The intervention on this study was based on Laurilland's educational media conversational framework in order to help the researchers understand the effectiveness of the adaptive learning platform through the use of learners' proficiency tests in supporting the effective learning types inspired by feedback-reflection-adaptation phases, in a chemical engineering Physics 1 course. Adaptive learning was evaluated through experiential tasks such as web-based proficiency homework (WBPH) and assignments. In this study, three reports generated by the WPO platform were used to evaluate the performance of the online platform in supporting and enhancing student learning. The first report was the metacognitive feedback report, which compares learners' proficiency on the adaptive learning platform to their confidence level. The second report was the productivity feedback report, which compares time spent in the adaptive learning platform by learners to their overall proficiency in the adaptive learning platform assessments. The third report was the most challenging activities feedback, which sorts objectives and chapters by proficiency, from lowest to highest. A comparison between learners' performance on the proficiency tests and the paper-based midterm test was done to evaluate if there was a correlation between learners' performance on the proficiency tests and the paper-based midterm averaged test.

 

2 LITERATURE

Personalised adaptive learning platforms like WPO help learners to improve their level of proficiency on those chapters that are being taught and also assist learners in managing their study time effectively (Schreiber, Smith, & Getz, 2014). The use of adaptive learning in the classroom setting has been a common practice used by educators all over the world. The instructor often starts by introducing the theoretical concept to the learners and thereafter assesses how well the learners are following the lesson (Basitere & Ivala, 2017). Assessing how learners are following the instructor's lesson can be achieved by asking leaners a few questions to initiate discussion and dialogue. Based on the discussion with the learners or body language and facial expressions of the learners, the teacher can clarify any misconceptions or elaborate on the concept being taught (McLaren, 2013). The instructor can then create an assignment or homework aimed at addressing the area of learners' weaknesses. However, due to the large size of learner classes, and learners with a different starting point in a knowledge area and who learn at different paces, the challenge is to create an optimal learning experience that caters for all learner types (Schreiber et al., 2014). Hence, there is a need for a tool that can assist the instructor in assessing, offering individualised feedback to learners, and promoting self-paced instructions based on learners' needs.
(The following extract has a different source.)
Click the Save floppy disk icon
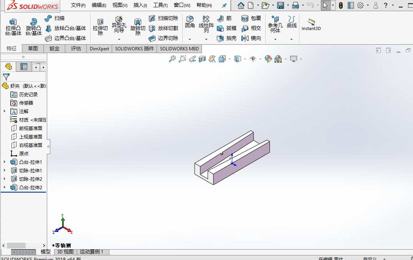The width and height of the screenshot is (413, 260). click(x=281, y=5)

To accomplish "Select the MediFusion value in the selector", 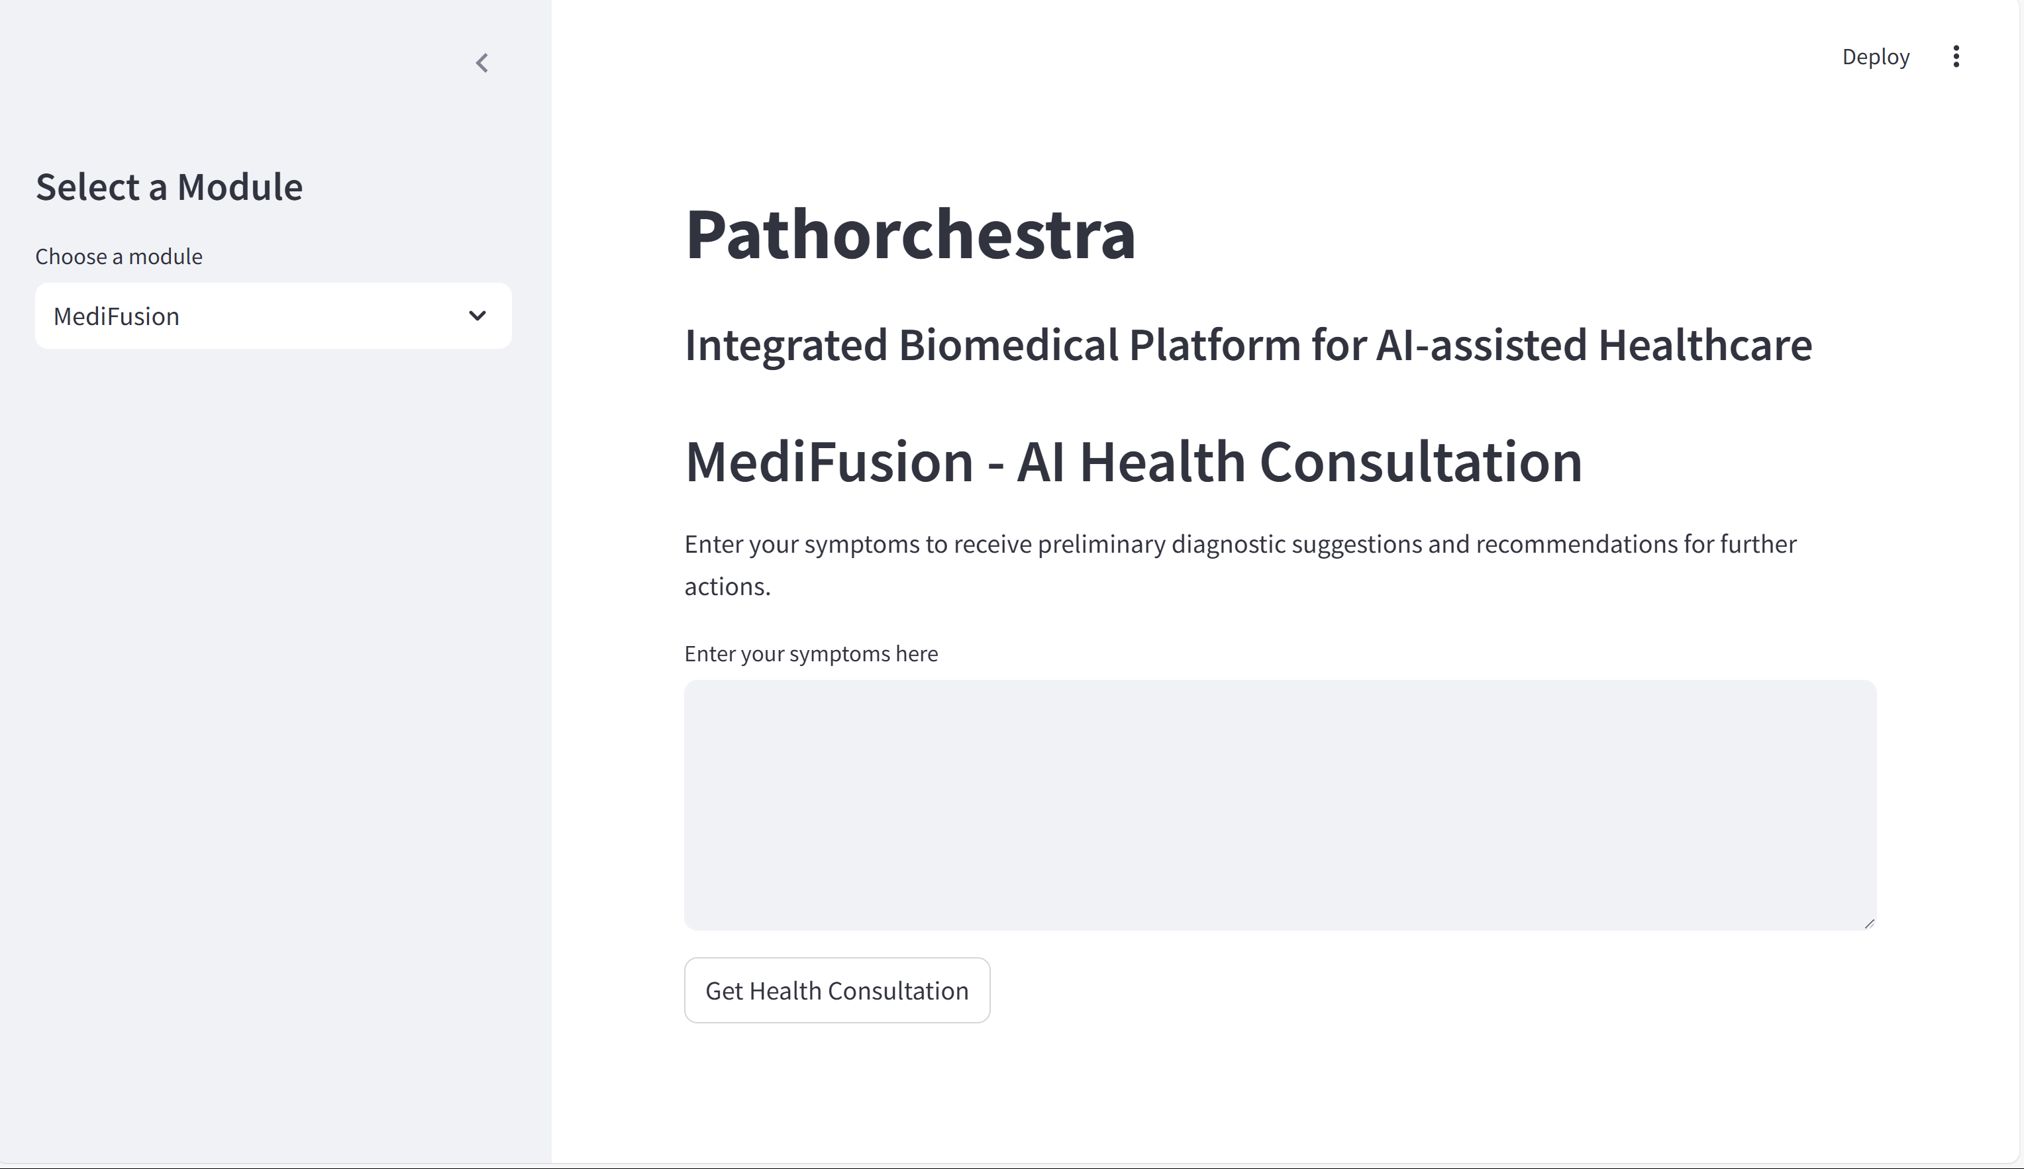I will [116, 316].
2.1 Adaptive learning technologies

Adaptive technology is reported in literature to have been used to support formative assessment using web-based homework to provide self-directed learning and individualised immediate feedback to learners (Beal, Qu, & Lee, 2008; Koedinger, Anderson, Hadley, & Mark, 1997, 8). Immediate feedback is beneficial to the instructor for identifying and remediating individual learner deficiencies and misconceptions in the subject content covered and for modifying learning activities (Eliot & Woolf, 1994) to improve learning. Furthermore, immediate feedback builds learner confidence, resulting in an improvement in the metacognitive awareness of how learners learn (S. Bonham, Beichner, & Deardorff, 2001; S. W. Bonham, Deardorff, & Beichner, 2003).
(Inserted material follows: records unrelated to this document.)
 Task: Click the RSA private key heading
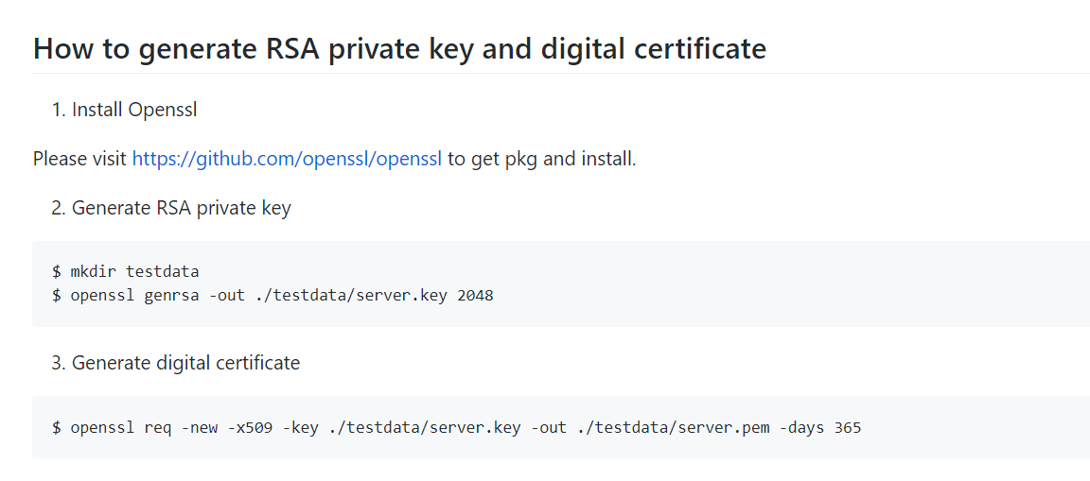point(399,49)
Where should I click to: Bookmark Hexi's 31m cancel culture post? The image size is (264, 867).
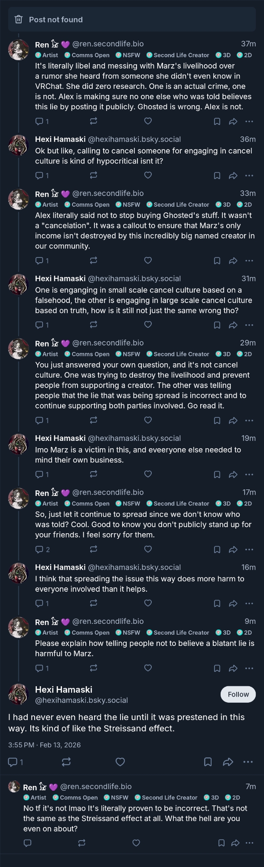(x=217, y=325)
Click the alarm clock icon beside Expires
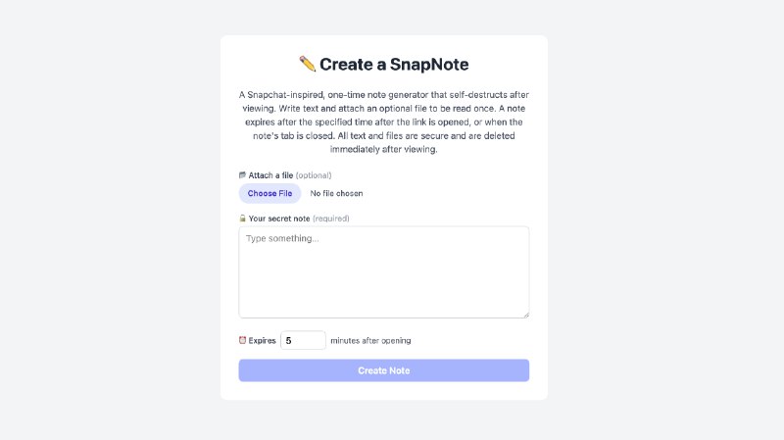Screen dimensions: 784x440 pyautogui.click(x=242, y=340)
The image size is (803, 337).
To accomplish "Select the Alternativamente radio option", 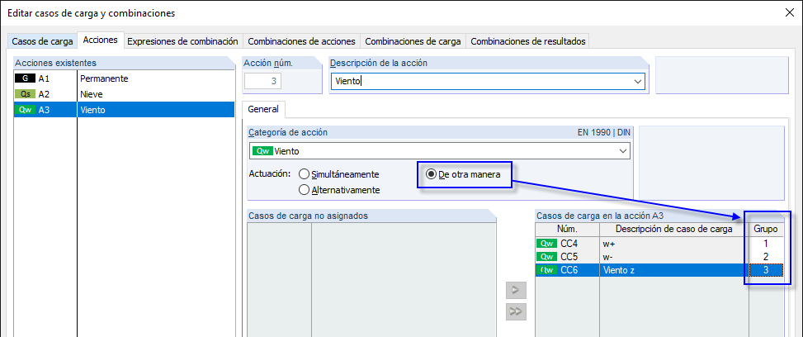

Furthermore, literature shows that the use of adaptive learning technologies has been reported to lead to an improvement in learners' learning across a wide range of disciplines, such as mathematics (Beal et al., 2008; Koedinger et al., 1997, 8), science (Vanlehn et al., 2005), medicine (Eliot & Woolf, 1994) and computer programming (Corbett & Anderson, 1992). Several studies have reported on the impact of adopting adaptive media in courses such as physics (S. W. Bonham et al., 2003) and introductory accounting (Jones, 2008, 1). Both S. W. Bonham et al. (2003) and Jones (2008, 1) report that adaptive technology in the form of web-based homework as a formative assessment enhanced learning and was as effective as paper-based assessment. Hauk and Segalla (2005) and Demirci (2007) confirm the same results in a study conducted in 19 college algebra classes using the web-based homework system. The main advantages of using adaptive technology as compared to a paper-based system was the immediate feedback and the fact that the system allowed multiple attempts at solving the problem, which encourages learners to devote more time interacting with the course concepts.

Due to a lack of experienced learner assistants or tutors, universities around the world, including South Africa, are abandoning time-intensive approaches of collecting and grading paper-based homework (Basitere & Ivala, 2015) and are adopting adaptive technology such as WPO and Web Assign. Hence, the focus of this study.

2.2 Theoretical framework

This paper is informed by Laurilland's conversational framework to evaluate the effectiveness of an adaptive learning technology platform (Laudrillard, n.d.; Laurillard, 2013) such as WPO in enhancing teaching and learning. Laurilland's framework is specifically designed to gain an understanding of educational environments. The framework has four important learning components:

1. lecturers' learning outcome/concepts

2. learning environments constructed by the lecturer

3. learners' concepts

4. specific action by the learner

According to Laurillard (2013), higher education is more about acquiring "ways of seeing the world" and higher education is differentiated from other forms of learning by the high cognitive communication strategy required of learners and associated mental activities such as discussion, adaptation, interaction, and reflection (Figure 1).

2.2.1 Conversation dialogue between the lecturer and the learner

Conceptualisation of learning outcomes should be mutually accessible and agreed upon by both participants (lecturers and learners). Before teaching the topic, the lecturer should assess learners' prior knowledge of the topic. This is then followed by the lecturer introducing the course knowledge concept, learning outcomes, ideas, and the course theoretical background. Hereafter learners should engage with the course content through dialogue, asking questions and receiving responses from the lecturer and peers. Through this dialogue between the lecturer and the learners, the lecturer clarifies or elaborates on the course material. In this study, students were encouraged to read the online textbook on WPO before coming to the classroom and the lecturer asked students questions before teaching so as to assess their prior knowledge. Hereafter the lecturer introduced the theoretical concepts of the chapter being taught and students were allowed to ask questions to gain clarity on what was being taught.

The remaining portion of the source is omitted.